● **TASK TO COMPLETE**:
Every entry here should be copied exactly.

● **GIVEN RECORDS**:
·····

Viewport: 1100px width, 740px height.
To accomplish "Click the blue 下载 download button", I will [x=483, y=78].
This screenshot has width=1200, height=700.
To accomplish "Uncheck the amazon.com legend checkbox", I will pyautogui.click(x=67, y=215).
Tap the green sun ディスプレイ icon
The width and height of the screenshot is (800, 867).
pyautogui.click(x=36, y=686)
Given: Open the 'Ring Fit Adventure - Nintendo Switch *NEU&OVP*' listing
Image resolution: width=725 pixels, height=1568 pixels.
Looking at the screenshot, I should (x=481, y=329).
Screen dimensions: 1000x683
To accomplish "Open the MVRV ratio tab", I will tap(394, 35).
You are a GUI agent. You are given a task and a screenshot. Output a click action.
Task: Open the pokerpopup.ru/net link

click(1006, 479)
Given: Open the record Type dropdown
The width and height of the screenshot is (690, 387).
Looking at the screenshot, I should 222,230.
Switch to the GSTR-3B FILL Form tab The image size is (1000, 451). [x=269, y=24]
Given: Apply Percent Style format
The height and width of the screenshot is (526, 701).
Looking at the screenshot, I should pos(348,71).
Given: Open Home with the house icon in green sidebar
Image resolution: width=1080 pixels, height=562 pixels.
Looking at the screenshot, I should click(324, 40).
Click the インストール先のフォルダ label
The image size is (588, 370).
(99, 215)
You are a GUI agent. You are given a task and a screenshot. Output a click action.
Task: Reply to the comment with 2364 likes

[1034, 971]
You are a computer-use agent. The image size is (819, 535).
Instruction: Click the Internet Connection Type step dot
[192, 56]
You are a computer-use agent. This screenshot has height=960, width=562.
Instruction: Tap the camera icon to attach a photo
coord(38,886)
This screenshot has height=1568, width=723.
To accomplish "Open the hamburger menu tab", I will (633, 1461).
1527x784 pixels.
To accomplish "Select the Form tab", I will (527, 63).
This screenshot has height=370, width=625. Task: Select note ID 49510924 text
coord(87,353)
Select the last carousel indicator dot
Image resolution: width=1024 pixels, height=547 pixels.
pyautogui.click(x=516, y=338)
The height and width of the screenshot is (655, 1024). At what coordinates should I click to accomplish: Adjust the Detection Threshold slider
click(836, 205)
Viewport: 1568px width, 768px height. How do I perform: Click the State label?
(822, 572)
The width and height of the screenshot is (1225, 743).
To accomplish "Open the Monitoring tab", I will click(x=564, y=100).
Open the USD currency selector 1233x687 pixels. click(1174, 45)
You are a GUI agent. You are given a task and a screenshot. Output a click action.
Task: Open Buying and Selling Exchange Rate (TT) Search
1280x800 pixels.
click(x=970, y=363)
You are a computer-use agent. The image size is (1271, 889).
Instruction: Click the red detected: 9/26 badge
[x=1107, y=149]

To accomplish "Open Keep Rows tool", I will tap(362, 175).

·····

● **WRITTEN RESPONSE**:
Viewport: 1100px width, 740px height.
To accomplish "Click the blue 下载 download button", I will [x=483, y=78].
This screenshot has width=1200, height=700.
To accomplish "Uncheck the amazon.com legend checkbox", I will pyautogui.click(x=67, y=215).
Tap the green sun ディスプレイ icon
The width and height of the screenshot is (800, 867).
pyautogui.click(x=36, y=686)
Given: Open the 'Ring Fit Adventure - Nintendo Switch *NEU&OVP*' listing
Image resolution: width=725 pixels, height=1568 pixels.
Looking at the screenshot, I should (x=481, y=329).
Screen dimensions: 1000x683
To accomplish "Open the MVRV ratio tab", I will tap(394, 35).
You are a GUI agent. You are given a task and a screenshot. Output a click action.
Task: Open the pokerpopup.ru/net link

click(1006, 479)
Given: Open the record Type dropdown
The width and height of the screenshot is (690, 387).
Looking at the screenshot, I should 222,230.
Switch to the GSTR-3B FILL Form tab The image size is (1000, 451). [x=269, y=24]
Given: Apply Percent Style format
The height and width of the screenshot is (526, 701).
Looking at the screenshot, I should pos(348,71).
Given: Open Home with the house icon in green sidebar
Image resolution: width=1080 pixels, height=562 pixels.
Looking at the screenshot, I should click(324, 40).
Click the インストール先のフォルダ label
The image size is (588, 370).
(99, 215)
You are a GUI agent. You are given a task and a screenshot. Output a click action.
Task: Reply to the comment with 2364 likes

[1034, 971]
You are a computer-use agent. The image size is (819, 535).
Instruction: Click the Internet Connection Type step dot
[192, 56]
You are a computer-use agent. This screenshot has height=960, width=562.
Instruction: Tap the camera icon to attach a photo
coord(38,886)
This screenshot has height=1568, width=723.
To accomplish "Open the hamburger menu tab", I will (633, 1461).
1527x784 pixels.
To accomplish "Select the Form tab", I will (527, 63).
This screenshot has height=370, width=625. Task: Select note ID 49510924 text
coord(87,353)
Select the last carousel indicator dot
Image resolution: width=1024 pixels, height=547 pixels.
pyautogui.click(x=516, y=338)
The height and width of the screenshot is (655, 1024). At what coordinates should I click to accomplish: Adjust the Detection Threshold slider
click(836, 205)
Viewport: 1568px width, 768px height. How do I perform: Click the State label?
(822, 572)
The width and height of the screenshot is (1225, 743).
To accomplish "Open the Monitoring tab", I will click(x=564, y=100).
Open the USD currency selector 1233x687 pixels. click(1174, 45)
You are a GUI agent. You are given a task and a screenshot. Output a click action.
Task: Open Buying and Selling Exchange Rate (TT) Search
1280x800 pixels.
click(x=970, y=363)
You are a computer-use agent. The image size is (1271, 889).
Instruction: Click the red detected: 9/26 badge
[x=1107, y=149]

To accomplish "Open Keep Rows tool", I will tap(362, 175).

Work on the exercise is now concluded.